_Prompt_
Write out, unchanged, the lines of the data below, starting at the line that contains "[Invia ricerca] (280, 1345)" and stopping after the line that contains "Manage settings (632, 1390)".

_Raw records_
☆ ☆ ☆
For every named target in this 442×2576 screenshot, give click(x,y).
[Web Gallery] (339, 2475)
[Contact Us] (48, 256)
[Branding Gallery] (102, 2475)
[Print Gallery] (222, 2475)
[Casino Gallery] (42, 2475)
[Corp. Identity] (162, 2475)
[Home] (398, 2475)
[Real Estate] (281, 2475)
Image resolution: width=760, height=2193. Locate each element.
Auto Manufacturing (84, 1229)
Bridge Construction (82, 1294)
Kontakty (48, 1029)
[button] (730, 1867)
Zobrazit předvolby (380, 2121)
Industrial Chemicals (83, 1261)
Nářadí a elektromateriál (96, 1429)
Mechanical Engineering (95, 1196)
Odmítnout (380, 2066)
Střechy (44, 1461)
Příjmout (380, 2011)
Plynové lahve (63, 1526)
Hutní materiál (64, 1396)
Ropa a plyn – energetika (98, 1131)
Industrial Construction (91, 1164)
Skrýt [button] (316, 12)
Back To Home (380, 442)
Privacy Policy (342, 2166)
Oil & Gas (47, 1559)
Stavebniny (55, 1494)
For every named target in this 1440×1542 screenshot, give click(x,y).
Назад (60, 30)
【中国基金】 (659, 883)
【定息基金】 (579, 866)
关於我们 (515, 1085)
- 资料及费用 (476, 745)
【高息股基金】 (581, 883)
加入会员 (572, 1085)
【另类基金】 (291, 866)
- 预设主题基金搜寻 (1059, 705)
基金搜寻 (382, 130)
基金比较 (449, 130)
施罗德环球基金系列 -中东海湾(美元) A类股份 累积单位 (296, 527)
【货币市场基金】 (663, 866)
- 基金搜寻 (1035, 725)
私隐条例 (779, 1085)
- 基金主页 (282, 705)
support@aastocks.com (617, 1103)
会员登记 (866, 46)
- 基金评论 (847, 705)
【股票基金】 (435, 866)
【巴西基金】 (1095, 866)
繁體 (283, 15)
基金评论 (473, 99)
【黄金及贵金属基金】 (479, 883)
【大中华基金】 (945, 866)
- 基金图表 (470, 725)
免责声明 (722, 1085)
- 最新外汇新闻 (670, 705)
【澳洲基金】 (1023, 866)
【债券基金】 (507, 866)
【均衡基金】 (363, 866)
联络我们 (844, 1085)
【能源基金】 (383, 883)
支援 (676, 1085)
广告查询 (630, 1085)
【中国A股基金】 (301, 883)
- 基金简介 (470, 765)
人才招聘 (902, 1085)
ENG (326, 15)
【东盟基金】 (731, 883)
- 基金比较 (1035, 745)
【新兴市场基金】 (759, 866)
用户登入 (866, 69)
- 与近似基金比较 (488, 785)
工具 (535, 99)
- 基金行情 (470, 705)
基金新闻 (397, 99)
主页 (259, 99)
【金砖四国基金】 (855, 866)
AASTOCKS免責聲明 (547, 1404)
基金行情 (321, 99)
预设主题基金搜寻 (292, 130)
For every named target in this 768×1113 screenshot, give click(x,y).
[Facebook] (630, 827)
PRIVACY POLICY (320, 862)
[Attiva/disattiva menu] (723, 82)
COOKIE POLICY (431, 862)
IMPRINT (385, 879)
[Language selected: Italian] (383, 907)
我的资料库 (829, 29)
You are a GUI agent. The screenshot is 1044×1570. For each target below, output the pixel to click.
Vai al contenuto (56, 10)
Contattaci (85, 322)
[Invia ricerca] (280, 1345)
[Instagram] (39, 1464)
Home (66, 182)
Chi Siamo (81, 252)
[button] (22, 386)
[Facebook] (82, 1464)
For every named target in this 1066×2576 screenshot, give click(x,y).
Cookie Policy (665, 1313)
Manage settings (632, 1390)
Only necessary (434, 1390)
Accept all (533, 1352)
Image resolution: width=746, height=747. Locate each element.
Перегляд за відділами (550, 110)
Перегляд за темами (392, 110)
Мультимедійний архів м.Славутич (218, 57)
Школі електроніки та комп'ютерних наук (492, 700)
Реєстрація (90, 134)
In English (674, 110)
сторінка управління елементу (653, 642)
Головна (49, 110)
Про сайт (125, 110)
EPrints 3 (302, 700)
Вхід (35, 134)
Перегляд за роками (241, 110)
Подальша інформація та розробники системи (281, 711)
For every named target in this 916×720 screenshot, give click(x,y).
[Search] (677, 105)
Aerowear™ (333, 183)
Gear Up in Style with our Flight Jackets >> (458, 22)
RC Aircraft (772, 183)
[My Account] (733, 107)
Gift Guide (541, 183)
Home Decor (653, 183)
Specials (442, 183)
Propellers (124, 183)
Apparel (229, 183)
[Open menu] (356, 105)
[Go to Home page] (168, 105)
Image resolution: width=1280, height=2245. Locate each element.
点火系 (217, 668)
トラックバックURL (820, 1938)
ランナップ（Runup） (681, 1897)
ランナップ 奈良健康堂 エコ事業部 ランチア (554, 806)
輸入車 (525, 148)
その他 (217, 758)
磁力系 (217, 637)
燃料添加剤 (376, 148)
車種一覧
☆ ☆ ☆
_Written answer_
[Invia ricerca] (280, 1345)
[Instagram] (39, 1464)
Home (66, 182)
Chi Siamo (81, 252)
[button] (22, 386)
[Facebook] (82, 1464)
For every named target in this 1066×2576 screenshot, give click(x,y).
Cookie Policy (665, 1313)
Manage settings (632, 1390)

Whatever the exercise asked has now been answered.